City council has approved the addition of four new staff positions, including two new firefighters to improve emergency response times.
As well as the fire crew positions, council, during its Wednesday financial planning session, approved a new building inspector position as well as the addition of a contract worker coordinator.
Coun. Larry Samson said the extra firefighters are needed in order to ensure the community’s safety.
“We’ve heard throughout the past that we’re having challenges with adequate response to the south of Campbell River,” Samson said. “We’ve had an incident where one of our citizens had to effect a rescue because the fire truck couldn’t get there in time.”
According to city staff, the issue is that in 20 per cent of daytime emergency incidents (20 emergency incidents a year on average) No. 2 Fire Hall is not able to staff a fire apparatus which results in long response times to the southern end of the city. The two additional full-time positions, which are budgeted at $195,000 for 2017, are expected to also reduce overtime costs and reduce fleet operational costs.
Coun. Michele Babchuk said the need for extra firefighters is an indication that the community is moving in a positive direction.
“This is for community growth and this what we’ve wanted to see for years since we’ve come out of the loss of our mill,” Babchuk said. “Sometimes as we grow, our service levels have to go up.”
The same logic can be applied to the addition of the building inspector, which council allocated $103,250 towards for 2017.
A growth in new construction has resulted in a gap between service delivery times for building permits and inspections, and community expectations. According to city staff, there is frustration within the development community when the city is unable to respond to inspection requests as per industry standards.
Mayor Andy Adams said it’s a position that in the long run will help pay for itself.
“Having the resources on the ground that can expedite those permits and those inspections, and getting construction flowing, not only makes our community more construction and business development-friendly but the quicker that those buildings are done, the quicker the revenues come in to support these new positions,” Adams said. “I think it’s essential we have our land use and planning department staff be able to expedite that, which results in direct revenue coming in.”
Adams was not so agreeable, however, to the final position added by council – a staffer to oversee all of the contractors hired to work on city infrastructure and property.

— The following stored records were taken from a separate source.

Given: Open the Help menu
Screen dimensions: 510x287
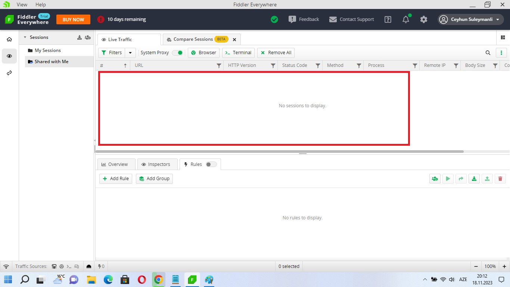Looking at the screenshot, I should (41, 4).
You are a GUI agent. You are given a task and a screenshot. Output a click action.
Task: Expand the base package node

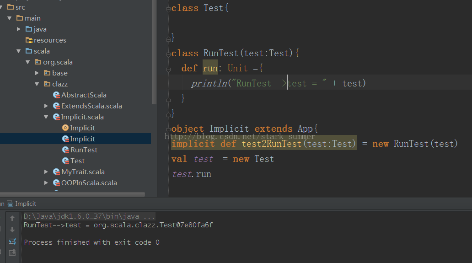[x=38, y=73]
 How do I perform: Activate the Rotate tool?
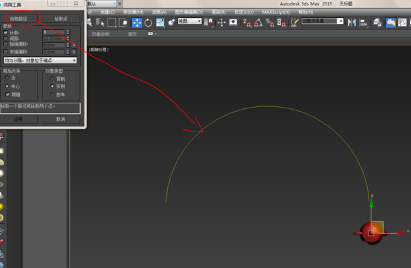(149, 23)
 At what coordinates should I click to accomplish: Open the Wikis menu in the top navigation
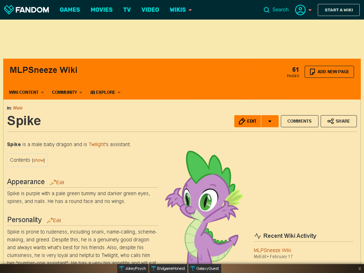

City staff’s business case for the $74,000 position was that there are not enough staff resources for the city to meet its WorkSafe BC requirement to coordinate contract workers on the 1,500-plus contracted jobs the city undertakes annually. Additionally, staff said there are not enough resources to sufficiently evaluate and inspect the work of contractors which can result in sub-standard work and escalated costs which can create a worker safety, public safety, cost and reputation liability.
Adams, though, said the position is unnecessary.
“We have been going without this position in excess of eight years with no issues and I think that’s because of the excellent work this staff does do to make sure we are, as best we can, in compliance and I see this as a nice to have,” Adams said.
But Coun. Charlie Cornfield argued that “I think this one is very necessary” and Coun. Colleen Evans said she wasn’t prepared to take the risk.
“I think it’s critical that we keep that funding in place for 2017,” Evans said. “It’s our job to make the tough decisions but I’m not willing to take that risk.”
Coun. Larry Samson sided with Adams, and suggested the position instead be a priority in 2018 in order to reduce the bottom line to taxpayers in 2017.
“Unfortunately we have to make the tough choices” Samson said.
In the end, though, the position was approved as only Samson and Adams were in favour of nixing the role.